Text block:
= Beginning of Section =
Group training for older adults and people with disabilities - as well as the professionals who serve them - is available through other funding sources.

A public-transit commuter calls on as many as 27 different skills to get from Point A to Point B, research indicates. Among them are telling time, counting money, reading a bus/train schedule, recognizing landmarks, interacting with the driver - even knowing how to signal for a stop at the proper time.

"Each customer presents us with a different set of strengths and weaknesses, and we design the training around those," says Karen Alexander, the program's managing director. "Our goal is to give people the ability to come and go at will, and give them a sense of freedom and confidence."

NJTIP - formally, the New Jersey Travel Independence Program - began as a pilot program in 2005 and became a not-for-profit organization in Livingston in 2007. It officially merged with Rutgers In January 2013. Alexander, at the helm since last May, oversees six trainers with experience in special education and in assisting individuals with special needs.

The instructors, many of them Rutgers graduates, are also endowed with a profound understanding of New Jersey's train and bus systems and their quirks.

Typically, a trainer meets with an individual client several times over the course of a month or so, first determining where the client needs to go: work, a shopping center, college classes, a doctor's office.
= End of Section =
What to do: Extend the passage on the New Jersey Travel Independence Program's transit training, picking up after its last sentence.

Record excerpts:
= Beginning of Section =
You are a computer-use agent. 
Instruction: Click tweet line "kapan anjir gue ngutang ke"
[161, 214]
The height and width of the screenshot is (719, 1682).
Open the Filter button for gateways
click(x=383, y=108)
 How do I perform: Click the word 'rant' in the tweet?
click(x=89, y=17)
= End of Section =
= Beginning of Section =
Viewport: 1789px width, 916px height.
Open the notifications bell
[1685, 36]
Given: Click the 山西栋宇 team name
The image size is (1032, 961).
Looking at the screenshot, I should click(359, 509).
= End of Section =
= Beginning of Section =
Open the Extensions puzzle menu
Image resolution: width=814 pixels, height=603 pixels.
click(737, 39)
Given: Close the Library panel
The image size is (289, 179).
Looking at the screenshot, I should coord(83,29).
= End of Section =
Response:
The trainer maps out a route and rides it at different times of day and different days of the week on the lookout for potential obstacles: Is there broken pavement which might endanger a client in a wheelchair? Are bus stop signs hidden behind overgrown foliage? Does the rider have to cross a major highway after debarking?

Only then do teacher and student take the trip together, frequently more than once, until the client feels entirely familiar with all aspects of the travel experience.

"Sometimes I'll even follow a bus in my car to make sure one of my clients can make the trip with no problems," Lindstrom says. "We're always watching for contingencies that might crop up at the last minute."

For Masker, who has been diagnosed with anxiety and other mental-health issues, a key goal was rejoining the workforce after leaving a job as a dietary worker at a hospital close to his home. Lindstrom began working with him in February 2013, first mapping out a route to the Rockaway Town Square Mall, some 40 minutes away, and later designing the best way to get to Employment Horizons, an agency providing services to people with disabilities.

Lindstrom, who received his bachelor's degree in economics from Rutgers in 1977, encouraged Masker to get organized the nights before work, having the correct change ready and reviewing the landmarks before the bus stop where he gets off.

In any given week, NJTIP staffers work with five or six customers at various stages of progress, explains Shaquillah McMillan, a travel instructor and 2011 Rutgers graduate with a degree in criminal justice and psychology.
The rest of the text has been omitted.